● JOB
Rewrite the entries between the lines holding "Where should I" and "tap(1423, 101)", inclusive, so that "dropdown" becomes "menu" and all else stays unchanged. Leave the pictures out of your answer.

● MATERIALS PROVIDED
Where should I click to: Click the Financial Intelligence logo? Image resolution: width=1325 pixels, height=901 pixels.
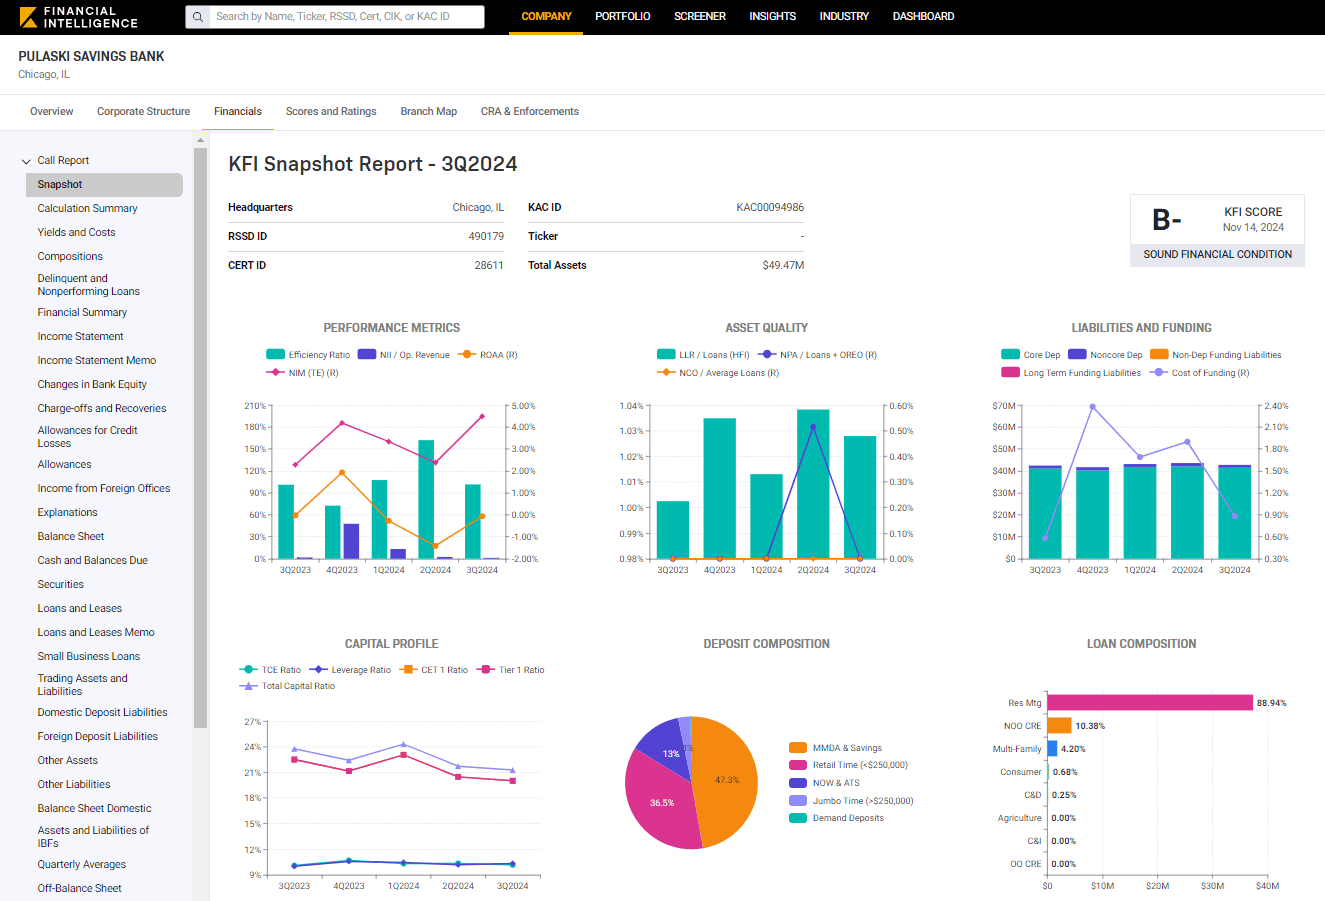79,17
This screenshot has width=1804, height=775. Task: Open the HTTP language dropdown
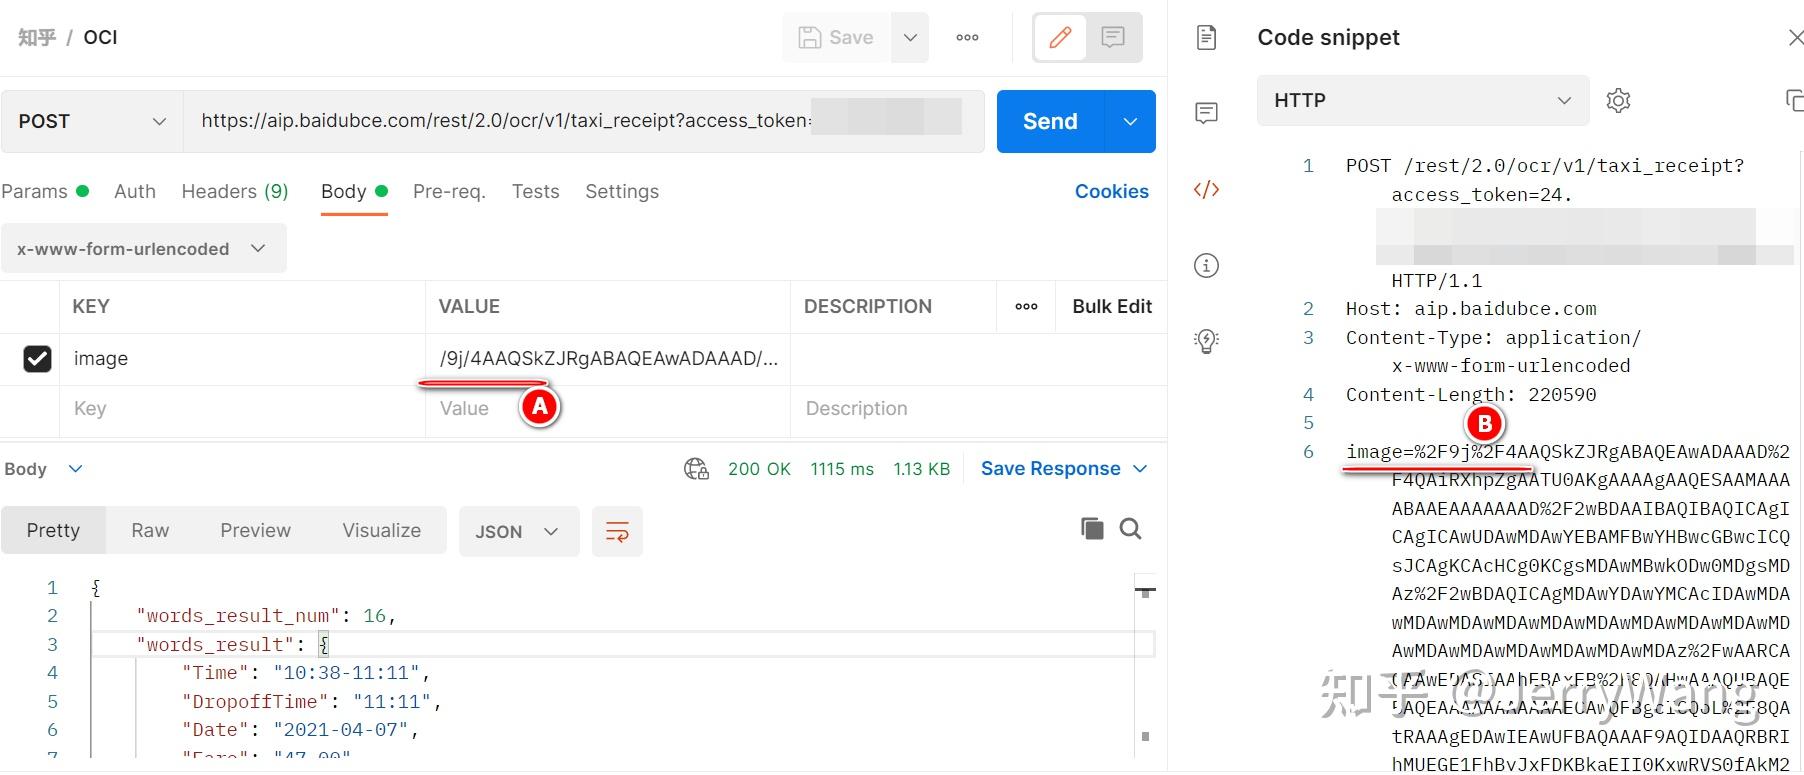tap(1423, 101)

...

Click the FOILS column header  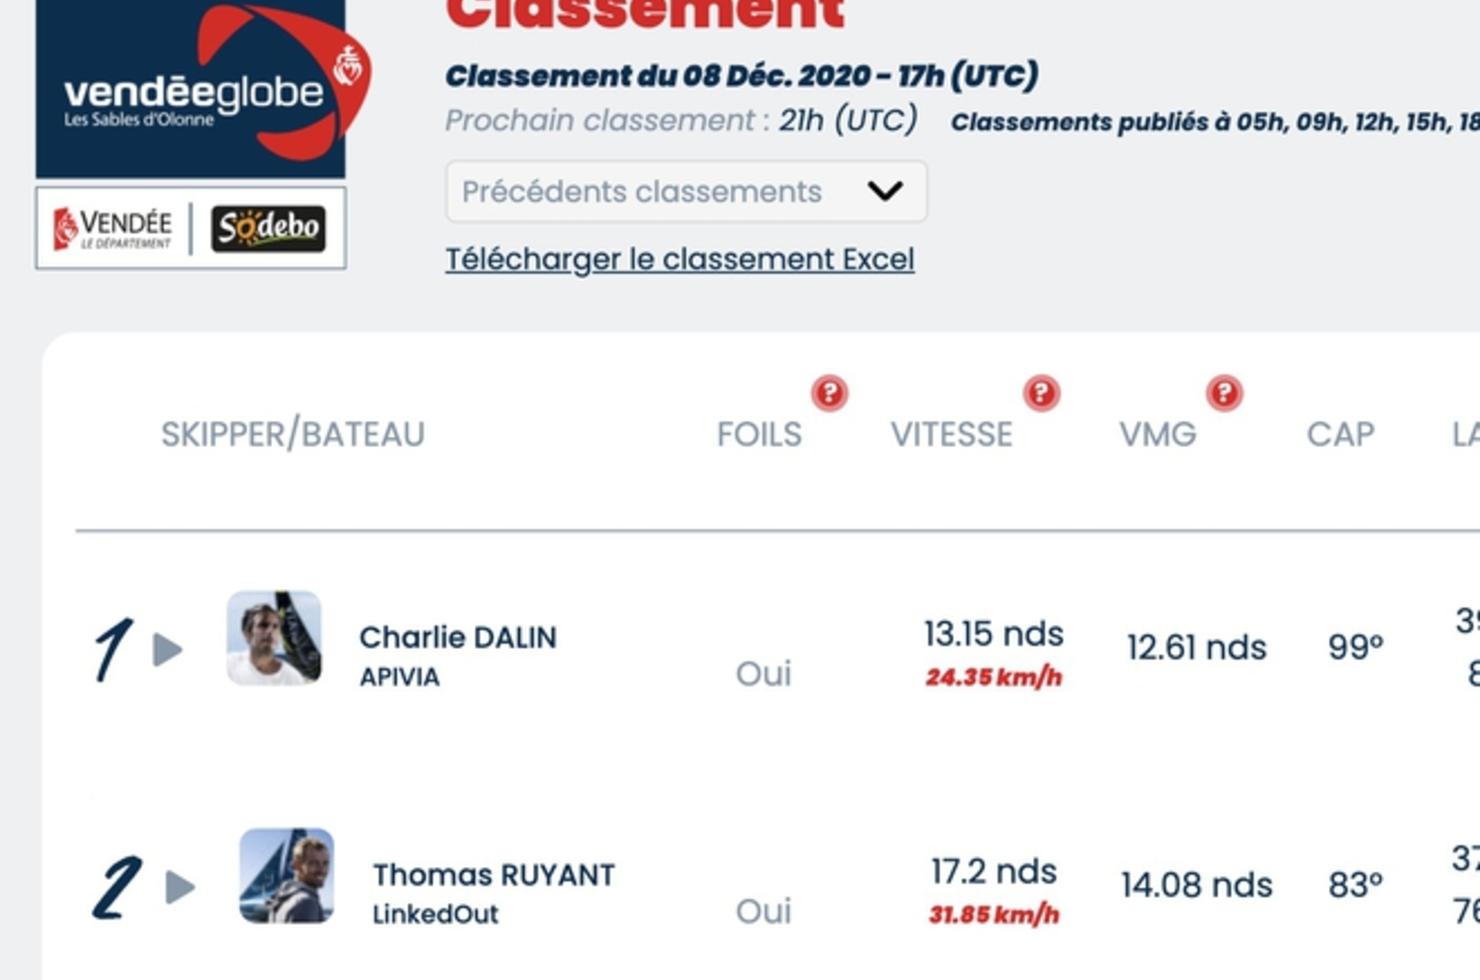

● OUTPUT FOR THIS TASK
Where should I click to: Click the Financial Intelligence logo? Image resolution: width=1325 pixels, height=901 pixels.
79,17
This screenshot has width=1804, height=775. Task: Open the HTTP language menu
tap(1423, 101)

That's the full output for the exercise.